2つともはっきりとした意味を持っているのに、人それぞれ文脈に合わせて違った使い方をしています。


それぞれの違いを知るために、まずは辞書を参考にして言葉の意味を理解しましょう。こちらをご覧ください。

「思い込み」の意味

深く信じこむこと。また、固く心に決めること。

「勘違い」の意味

間違って思い込むこと。思い違い。

引用元:コトバンク|思い込み勘違い



つまり、「思い込み」「勘違い」に共通するのは「強く信じこむ」ということです。それに加えて勘違いは「間違った考え」という意味が加わっています。

思い込みが親概念になり、そのなかに勘違いが含まれているとも考えられますね。要するに思い込むから、勘違いをしてしまうという因果関係がはっきりとしましたね。なので勘違いは、思い込まなければ起こらないのです。

考えるのがメンドウだから思い込む


でも、「思い込むな」といわれても、なかなかムズカシイですよね。実は、なぜ思い込むのかという理由ははっきりしています。

深く考えるのがメンドウだからです。



深く考えたほうが多くのことを理解できます。なので思い込みになりにくく、たくさんの可能性を踏まえて行動できるのです。

でも、深く考えることってなかなか難しいよ。。

真剣に考えると集中するので疲れますよね。集中すると疲れてしまうのが嫌なんです。普段から運動をしない人が1キロ走っただけでも疲れるように、”深く考えること”に慣れていないと一つのことを考えるだけでも苦痛なんです

人間は基本的に苦痛を嫌います。苦痛の先に快感を想像できて、やっと努力ができる。

例えば、この例はどうでしょう。

外出のとき、靴ひものチェックはしませんよね。だから確認をせずにお気に入りのスニーカーを履いて外に出る。そのスニーカーのひもに、切れそうな兆候が見て取れたとしても……
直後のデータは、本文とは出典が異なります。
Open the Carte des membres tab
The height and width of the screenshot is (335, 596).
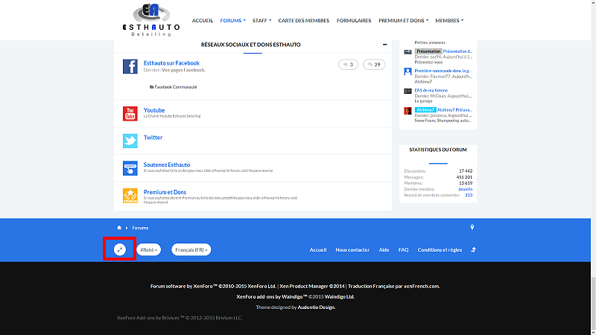click(x=304, y=21)
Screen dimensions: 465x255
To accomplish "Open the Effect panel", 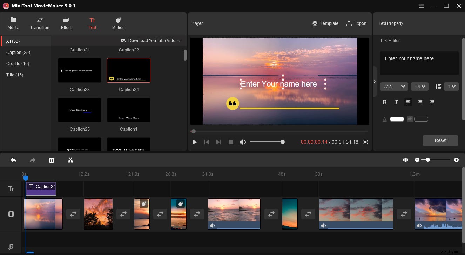I will pyautogui.click(x=66, y=23).

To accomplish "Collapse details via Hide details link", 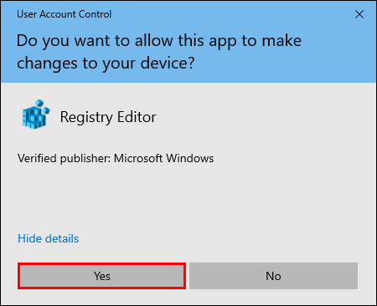I will point(49,238).

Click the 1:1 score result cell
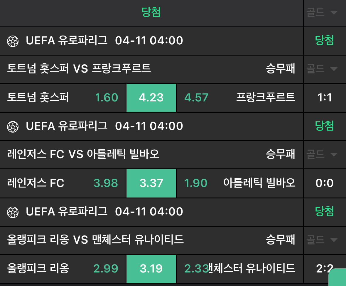[x=325, y=98]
結局のところ外で靴ひもがプツンっと切れて、嫌な気分になる。つまり、ストレスを感じます

このケースだと、

  • (事前に)考えるストレスを受け入れるか
  • (最終的に)靴ひもが切れてストレスを受け入れるか



悩むところですよね。



しかし残念なことにほとんどのケースでは、「最終的に」困ることなど気づいていない「前もって」考えるストレスを嫌うために、深く考えたくないのです。

深く考えず物事を決めつけることを「単純的思考」と言います。思い込みは単純的思考により、たくさん生まれてくるのです。

人は経験からの”当たり前”が思い込みに繋がる


少し難しい話ですが、人間の考えていることは全て”思い込み”だと考えられます。つまり事実かそうではないか、か分からないのに「事実」と思い込んでいます。

一般的な事実というのは客観的に観測できる事象の因果関係が明らかになったことです。例えば、

  • 血液型
  • 温度
  • 重さ



つまり事象の因果関係に、人それぞれが基準を当てはめられたことが一般的な事実なのでしょう。20℃・30グラム・A型のように。

一般的な事実は確立していると考えられています(科学の進歩で変わる可能性はありますが)。

つまり、考え方は人それぞれということです。これより以下は考え方の違いを表した例です。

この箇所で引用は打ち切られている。